Section 5 of the contract provides as follows:"Counties shall indemnify and save harmless Railroad, its agents and employees, from and against any and all liability arising, in any manner, out of or in connection with the maintenance of said highway deck and appurtenances thereof by the Counties, any failure or alleged failure on the part of the Counties to properly maintain said highway deck or its appurtenances or the use of said highway deck by the traveling public."

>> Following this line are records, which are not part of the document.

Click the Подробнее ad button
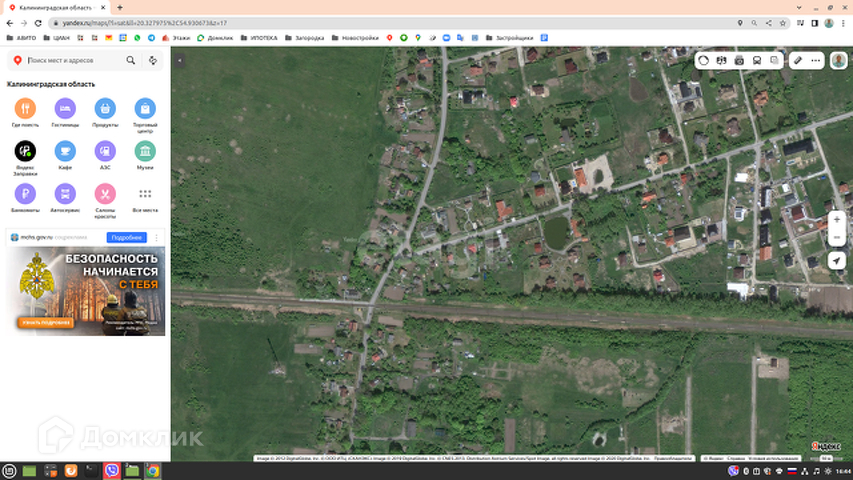Image resolution: width=853 pixels, height=480 pixels. point(126,237)
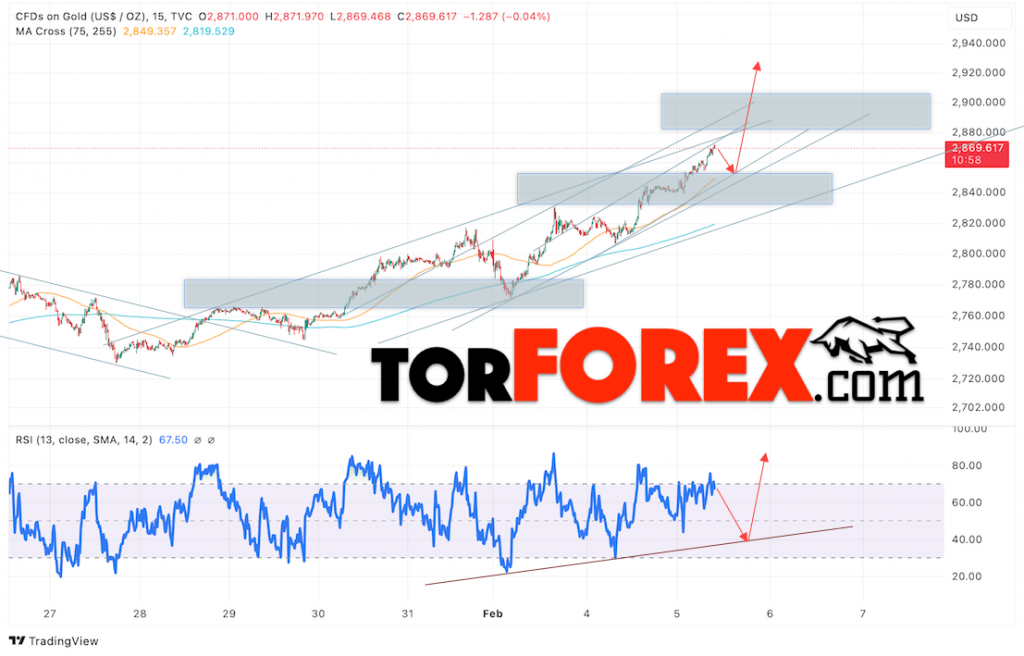Screen dimensions: 1024x656
Task: Click the TradingView logo icon
Action: tap(14, 640)
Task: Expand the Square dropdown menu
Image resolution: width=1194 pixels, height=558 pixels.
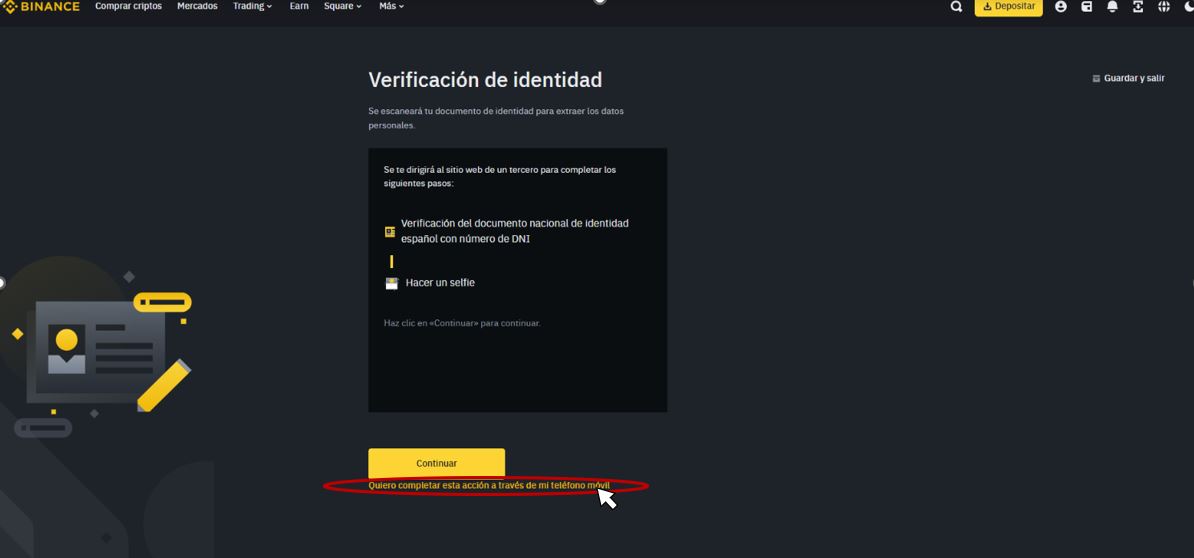Action: (x=342, y=7)
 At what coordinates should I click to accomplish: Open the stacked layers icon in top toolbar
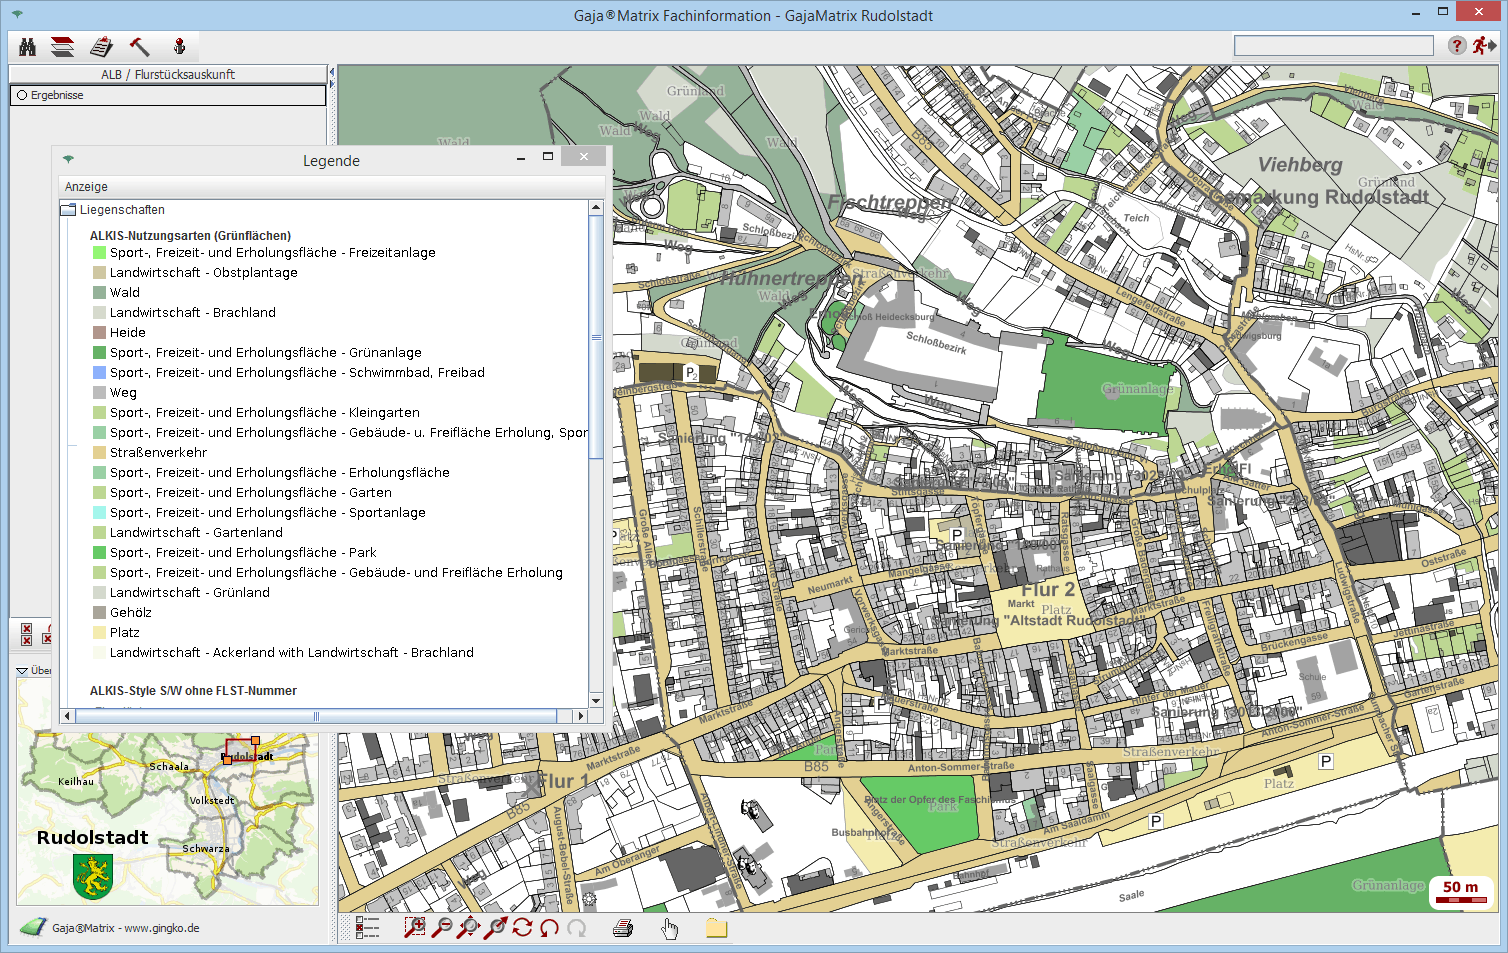click(63, 47)
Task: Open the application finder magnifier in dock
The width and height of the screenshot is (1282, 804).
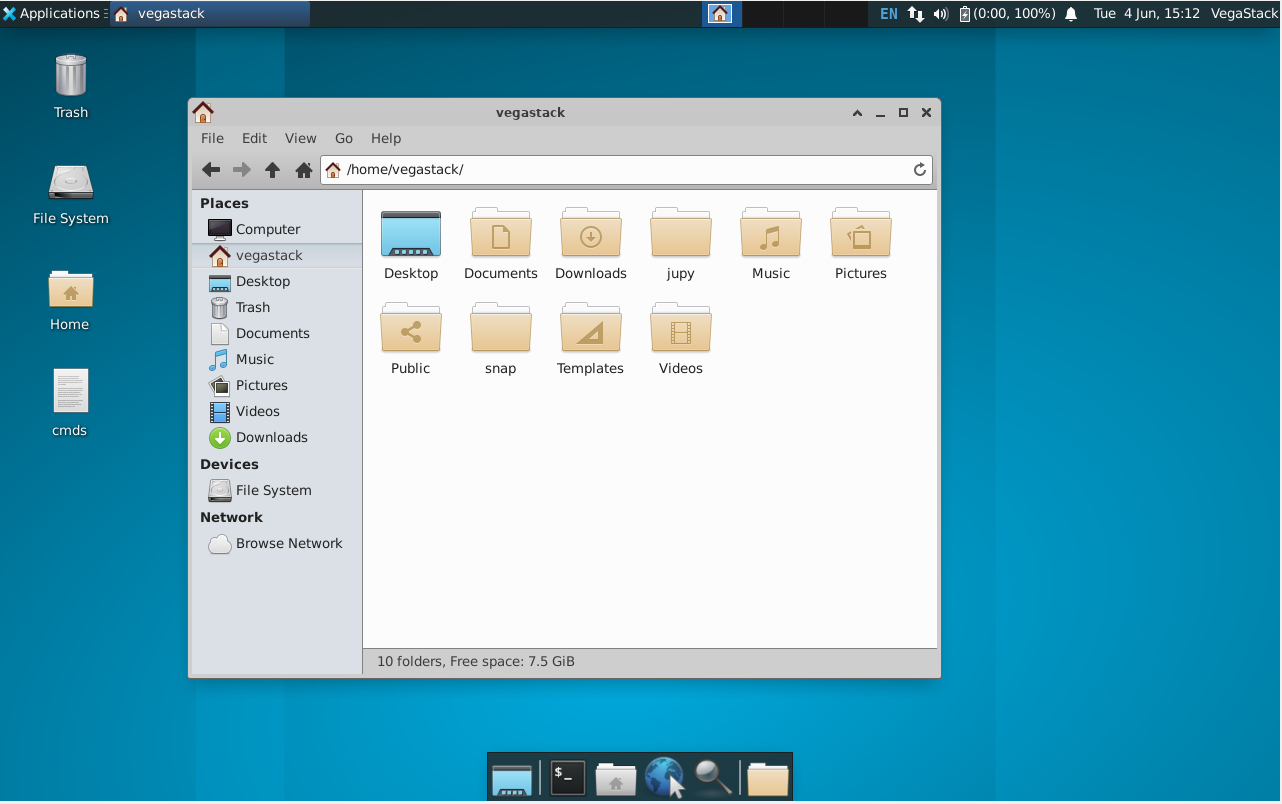Action: click(x=712, y=776)

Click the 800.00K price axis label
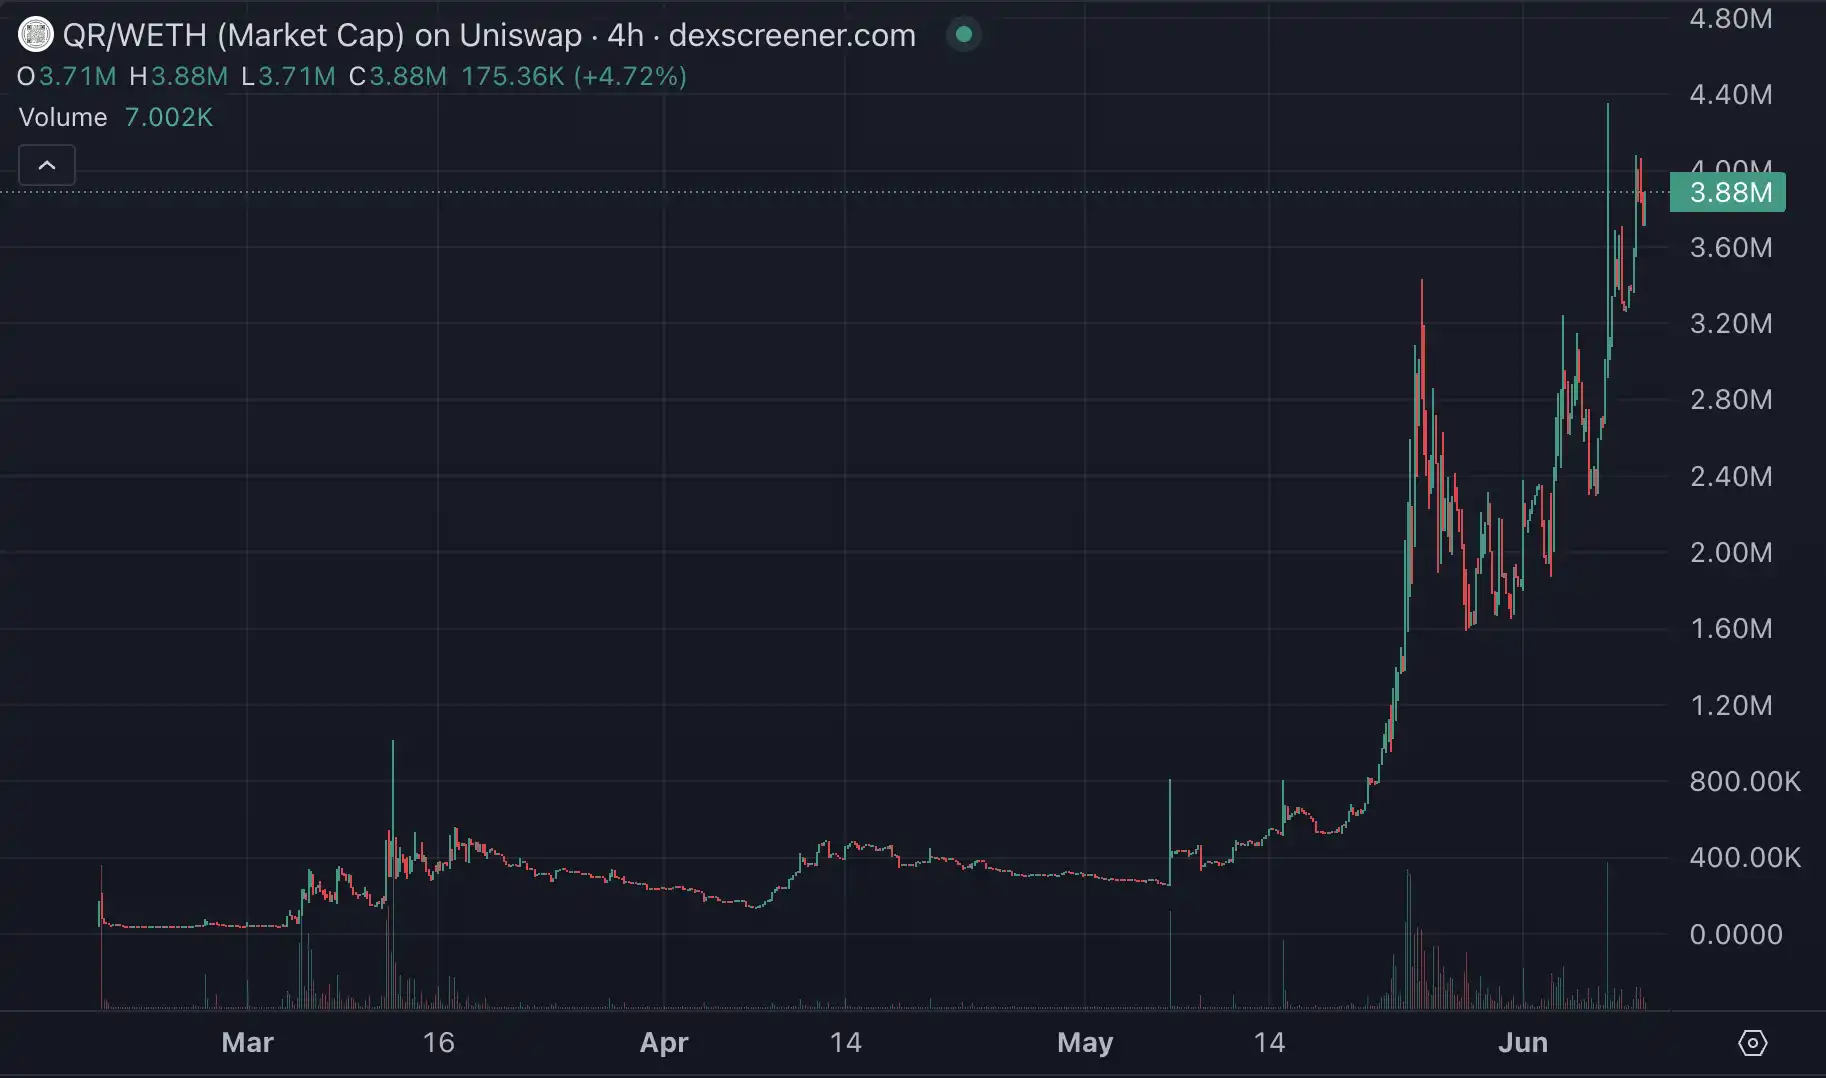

Plaintiff Paul Anderson's complaint alleged that defendant railroad was negligent in its operation of the traffic control gate and that defendant Janice Anderson negligently failed to maintain proper control of her automobile. The action was commenced in February 1973, and the third-party action against the counties in March 1973. It was conceded that none of the parties gave notice of the claim to the counties prior to the commencement of the third-party action.
Inasmuch as plaintiff Paul Anderson was using the highway as a member of the "traveling public," the railroad claims a right to indemnity pursuant to Section 5 of the contract although it has not satisfied the notice requirement of Minn.St. 466.05. The lower court held compliance with § 466.05 was necessary, relying upon American Automobile Ins. Co. v. City of Minneapolis, 259 Minn. 294, 107 N.W.2d 320 (1961), to support its determination that the railroad's failure to serve notice upon the counties destroys any contractual liability from which indemnity might have ensued.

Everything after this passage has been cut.